Concerning our fundamental research on immunoregulation through Fc receptors (FcRs), we have shown, in a tight consortium with the team of U. Blank in the research unit, that CD89 (FcalphaRI), CD16 (FcgammaRIII) and CD32A (FcgammaRIIA), all receptors containing immunoreceptor tyrosine-based activation motifs (ITAM), are switch molecules which can induce either inhibition or cell activation, depending on their ligand configuration  (mono/divalent versus multivalent) leading to inhibition (ITAMi) or activation (ITAMa), respectively. Targeting CD89 inhibited the appearance of inflammation in lungs, joints and  kidneys. IVIg also induces  ITAMi-mediated  inhibition  through  CD16A  and  CD32A  for  IVIgG  or through CD89 for IVIgA. In another hand, we have shown that E Coli is able to directly bind to CD16 and induce an ITAMi-mediated inhibition of phagocytosis, allowing E coli to escape the immune system. Our recent studies have shown that CD89 acts an innate receptor for bacteria that protects from sepsis through ITAMa-signaling pathway.

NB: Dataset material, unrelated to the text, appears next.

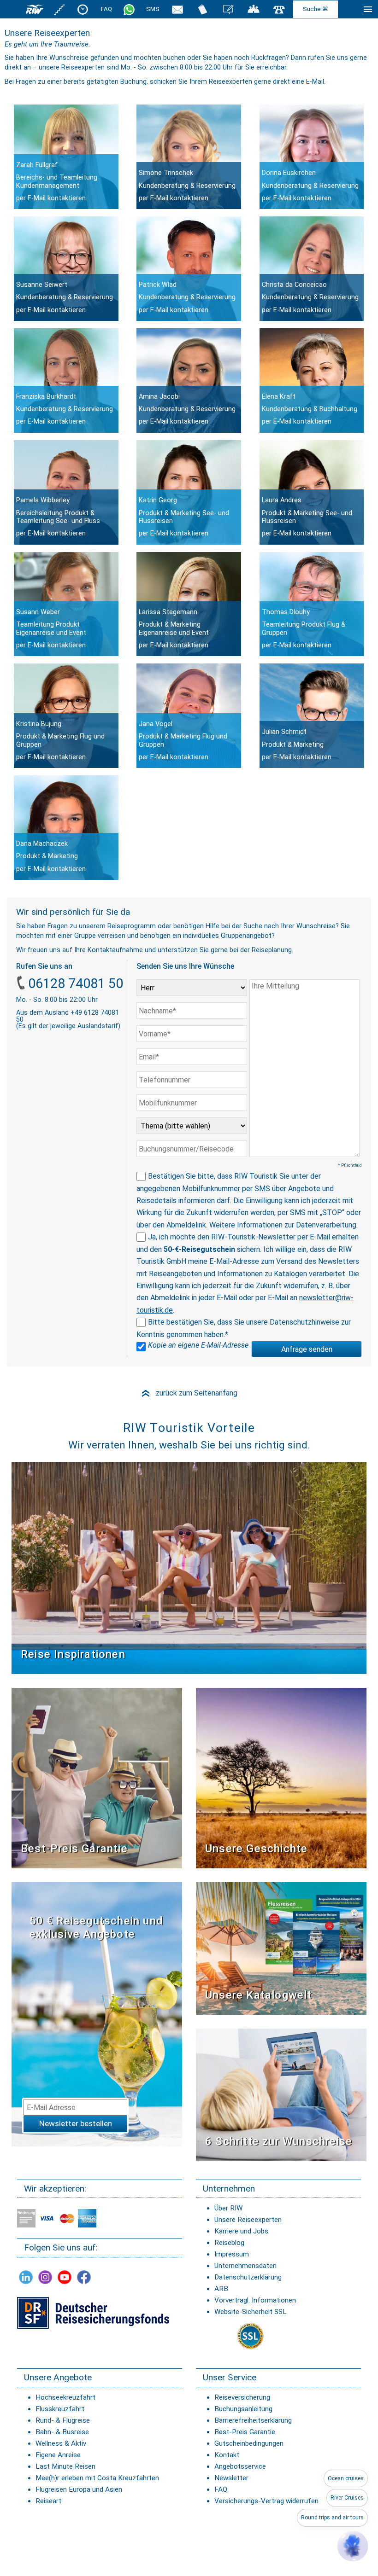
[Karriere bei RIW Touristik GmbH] (59, 9)
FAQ (106, 9)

Our studies include 5 work-packages:

WP1. Understanding physiopathology of IgAN:

  1. To determine the role of the transglutaminase 2 in IgAN and
  2. To characterize the gut-kidney axis in IgAN;

WP2. Identification of autoantibodies in idiopathic nephrotic syndrome;

WP3. Src kinases as pronostic biomarkers in autoimmune GN:

  1. To establish Fyn effectors (phosphorylated SHP-1S591 and PKC-α) as prognostic biomarkers for autoimmune GN and
  2. To identify new specific prognostic markers for GN severity.

WP4. New therapeutic approaches for GN that are currently developped by targeting immunoreceptors as new anti-inflammatory therapeutic approaches in collaboration with an spinoff Inatherys (www.inatherys.com).

WP5. Studies on hypertension and lithium induced renal toxicity.

Team strengths are :

  1. Strong interaction with Bichat and Robert Debré hospitals (Nephrology, Physiology, Immunology).
  2. Available biobanks: 5 different cohorts of patients (Nephrotest, Henoch-Schonlein purpura, INS-nephrochain, GN Bichat, and MicrobIgAN cohorts).
  3. Mouse models of renal diseases (humanized model for IgAN, transgenic, KO mice), kidney-derived primary cells (mesangial cells, podocytes…).
  4. An active partner of the INFLAMEX Labex.